JASRAC Crackdown

Japan’s Fair Trade Commission told the Japanese Society for Rights of Authors, Composers and Publishers (JASRAC) to stop collecting usage fees because it suspects the organization’s operations violate anti-monopoly regulations.

For years, music insiders have complained that JASRAC’s monopoly on copyright fees has stifled competition in Japan.
JASRAC represents about 99 percent of the copyright holders in the ¥26 billion ($288 million) Japanese music industry.

The organization receives a flat 1.5 percent of all revenue made by the country’s broadcasters regardless of how often JASRAC-controlled material is aired by a particular broadcaster.

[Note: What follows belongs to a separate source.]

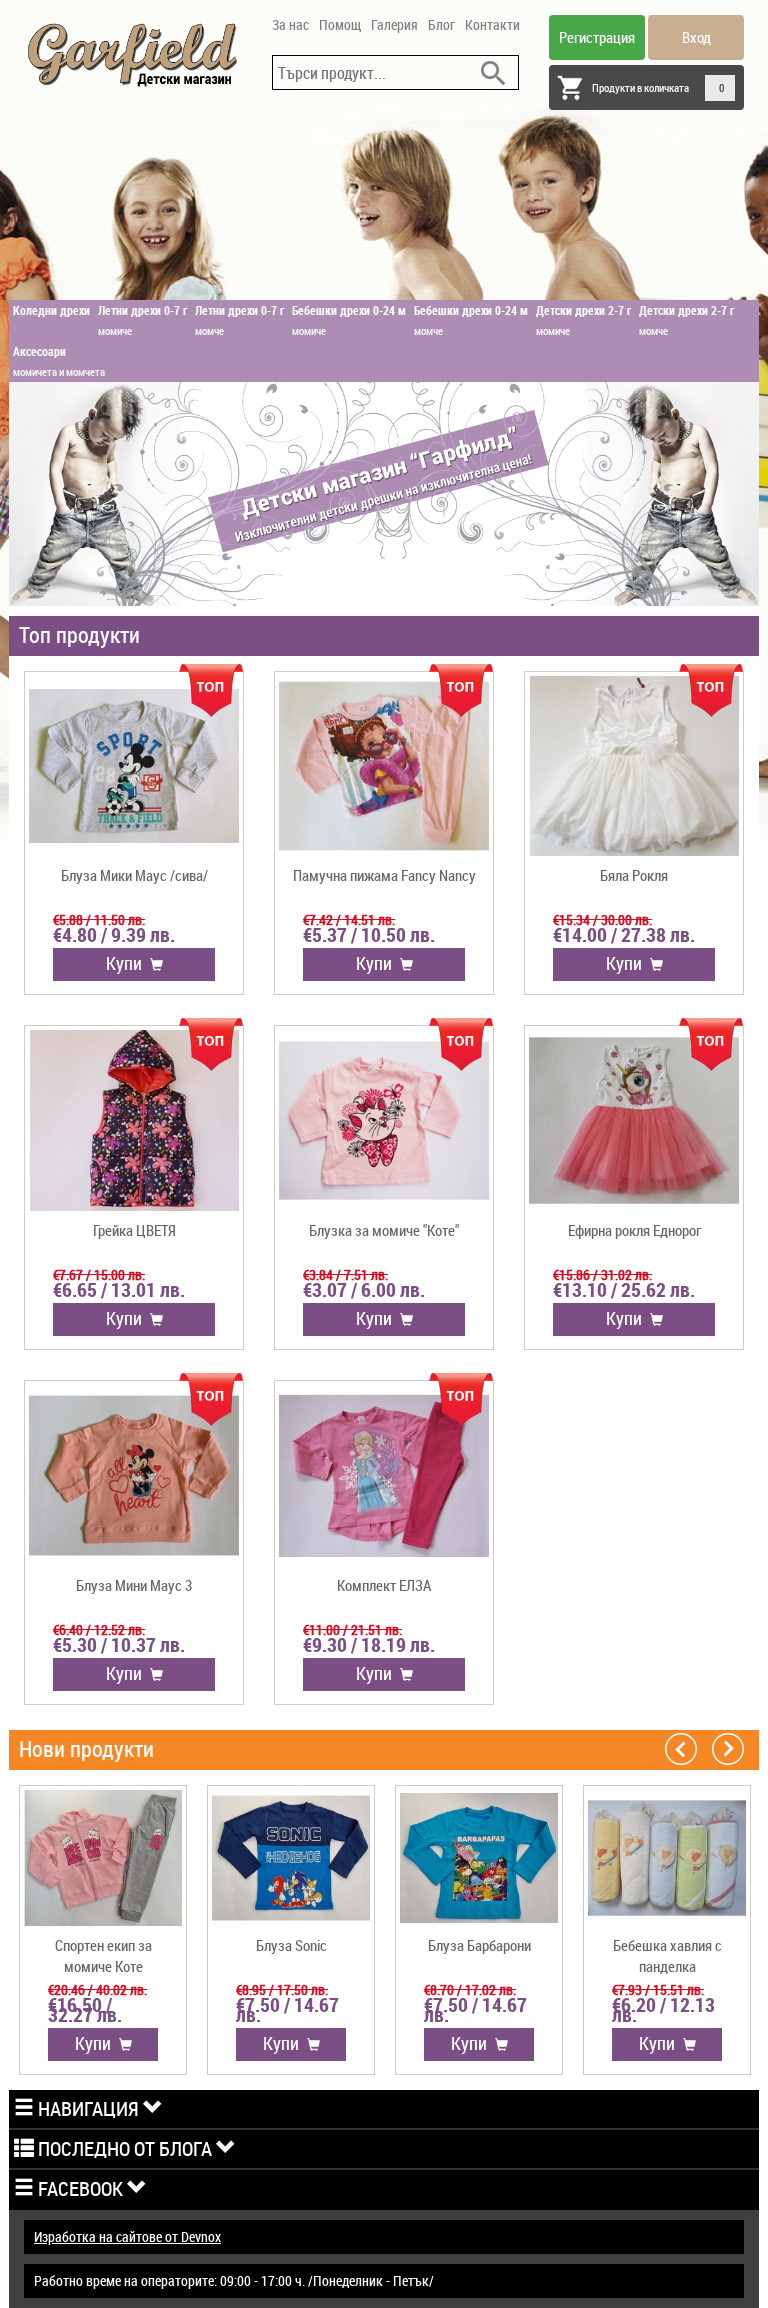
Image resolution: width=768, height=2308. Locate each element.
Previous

Consequently, when a TV or radio station plays a song not under JASRAC’s control, it has to pay a separate fee to the organization managing that copyright.

Because the broadcaster is already playing a blanket fee to JASRAC, it usually decides not to play non-JASRAC tunes. Consequently, writers and publishers go with JASRAC, assuming it’s the only way to get airtime.

The FTC will probably ask JASRAC to change its practice from a blanket fee to a simple per-song fee based on frequency of usage, according to Kyodo New Service.

JASRAC is the only entity in Japan that has been officially authorized by the Agency for Cultural Affairs to collect music copyright fees.

It wasn’t until 2001 that other organizations were allowed to enter the copyright management field.

In fiscal 2007, JASRAC collected an estimated ¥115 billion ($1.27 billion) in fees.